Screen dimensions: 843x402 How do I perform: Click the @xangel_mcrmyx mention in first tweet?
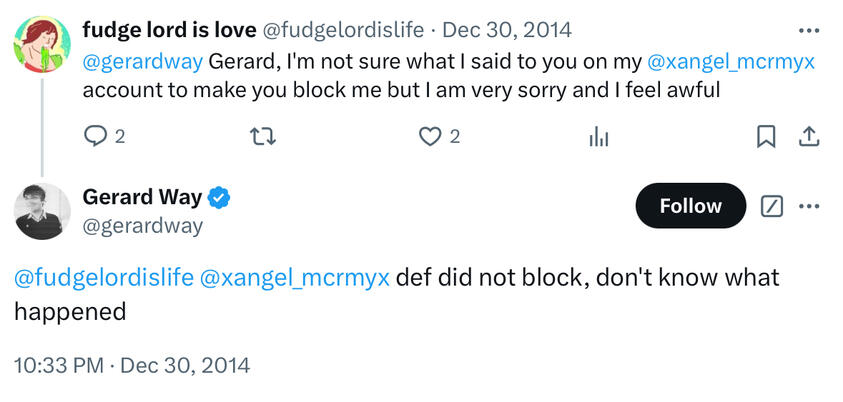(x=731, y=61)
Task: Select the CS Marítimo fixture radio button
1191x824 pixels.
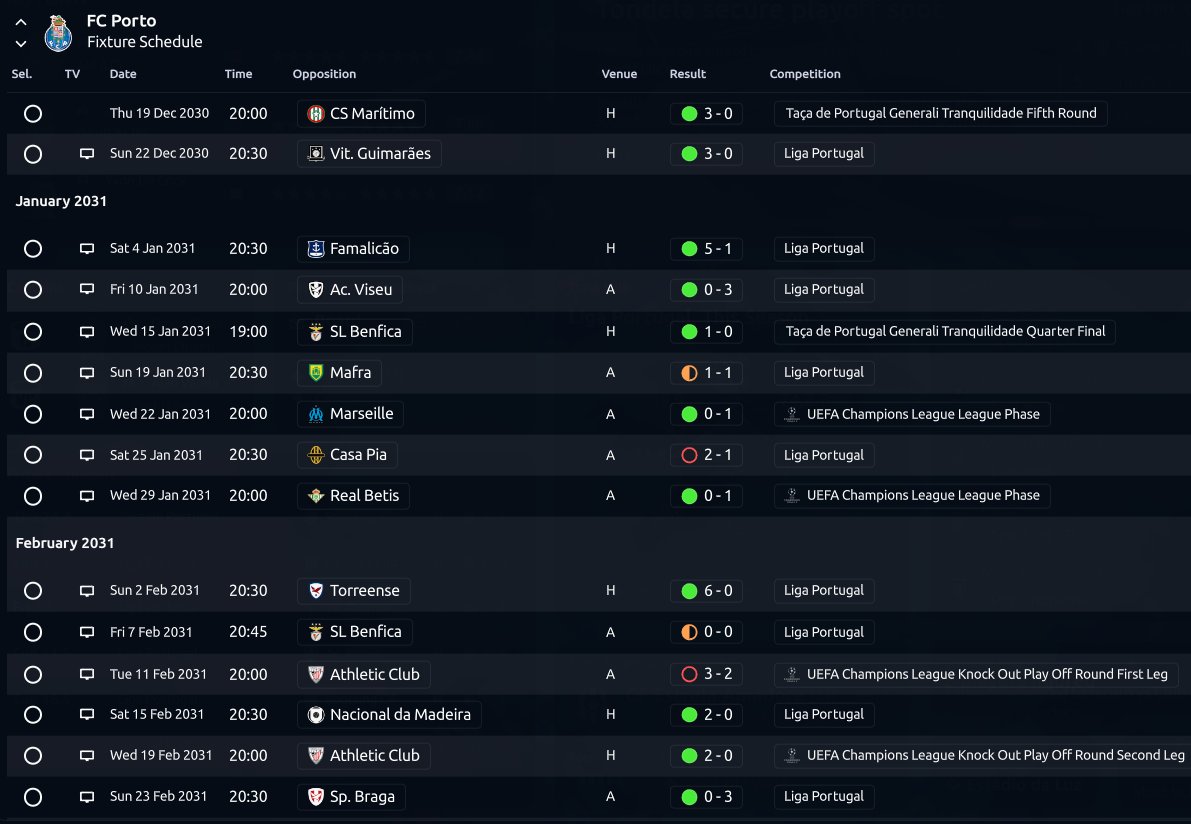Action: (33, 114)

- - -

> **Exercise brief**
Reproduce the entire listing above word for word, omitting the pictures.

> **Full output**
Screen dimensions: 843x402 How do I perform: Click the @xangel_mcrmyx mention in first tweet?
(x=731, y=61)
Task: Select the CS Marítimo fixture radio button
1191x824 pixels.
Action: (33, 114)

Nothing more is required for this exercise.